Di Rayburn – General

Stocking Fillers.

Stocking fillers have changed a bit since my day. They used to be small and inexpensive with the bigger presents in a pillowcase if we were lucky.

Gran would give my sister and I a couple of her stockings that had been darned so many times they were lumpy and hurt her feet, and on Christmas morning along with the presents, in the toe we’d find some unshelled nuts, an orange or tangerine and a few freshly minted copper coins.

Nowadays you could go bankrupt filling the leg of a pair of tights with the sort of things teenagers go for and I can foresee the day when a computer will fit snugly into the toe of one of dad’s old socks.

I wonder how many of you remember the ready filled stockings you could buy during my childhood and through to the early seventies. Made of net, with a red or green border sewn around the edges and different contents for boys and girls, every year we’d find one on the end of our beds.

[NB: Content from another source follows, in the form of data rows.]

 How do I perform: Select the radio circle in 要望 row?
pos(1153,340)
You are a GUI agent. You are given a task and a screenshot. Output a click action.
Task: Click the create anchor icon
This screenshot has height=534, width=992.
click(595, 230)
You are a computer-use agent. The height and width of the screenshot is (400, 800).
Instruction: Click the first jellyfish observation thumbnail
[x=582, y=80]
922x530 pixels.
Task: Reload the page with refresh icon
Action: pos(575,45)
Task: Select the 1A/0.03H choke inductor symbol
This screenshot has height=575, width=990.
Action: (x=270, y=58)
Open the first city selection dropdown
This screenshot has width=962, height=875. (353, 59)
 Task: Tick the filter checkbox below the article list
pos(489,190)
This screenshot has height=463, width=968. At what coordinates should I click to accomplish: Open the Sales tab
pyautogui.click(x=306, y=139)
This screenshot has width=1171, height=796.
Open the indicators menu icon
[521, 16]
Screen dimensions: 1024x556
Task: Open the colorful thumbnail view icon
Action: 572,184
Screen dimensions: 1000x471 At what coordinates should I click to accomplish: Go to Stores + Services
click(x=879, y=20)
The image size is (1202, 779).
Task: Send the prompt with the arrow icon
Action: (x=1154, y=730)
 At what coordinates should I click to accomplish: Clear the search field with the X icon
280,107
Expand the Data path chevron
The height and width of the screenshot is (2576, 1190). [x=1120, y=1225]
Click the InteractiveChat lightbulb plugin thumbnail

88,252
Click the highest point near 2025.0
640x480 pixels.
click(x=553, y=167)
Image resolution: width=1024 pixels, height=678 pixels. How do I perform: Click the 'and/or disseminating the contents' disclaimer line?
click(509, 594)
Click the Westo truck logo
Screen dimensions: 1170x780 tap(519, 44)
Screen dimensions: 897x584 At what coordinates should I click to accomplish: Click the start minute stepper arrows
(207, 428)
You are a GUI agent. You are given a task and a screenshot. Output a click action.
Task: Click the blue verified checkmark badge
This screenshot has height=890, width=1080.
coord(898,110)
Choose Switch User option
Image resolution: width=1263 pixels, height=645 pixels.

They were a source of endless fascination to me and Christmas wouldn’t have been the same without one.

Produced somewhere in the Far East, the stocking for girls would contain things like a small cellulose kewpie doll, a miniature wooden bat and ball game, a small rubber ball, a wooden spinning top, a skipping rope for midgets and a couple of thin comic books featuring weird looking characters.

One year I assume the factory they were assembled in made a mistake and all the speech balloons in the comics were written in a foreign language. It kept me amused for hours trying to guess what the characters were saying.

With the advent of plastic toys from Hong Kong the contents of the stocking became a bit more adventurous, but also more flimsy. They rarely survived the hazard of disappearing under piles of wrapping paper and being trodden on as Dad went around our bedroom with a cardboard box, picking up after us and then burnt the wrapping paper, nut shells and anything else that was combustible on the fire. But not the comics! I always made sure they didn’t go up in flames before I’d read them thoroughly.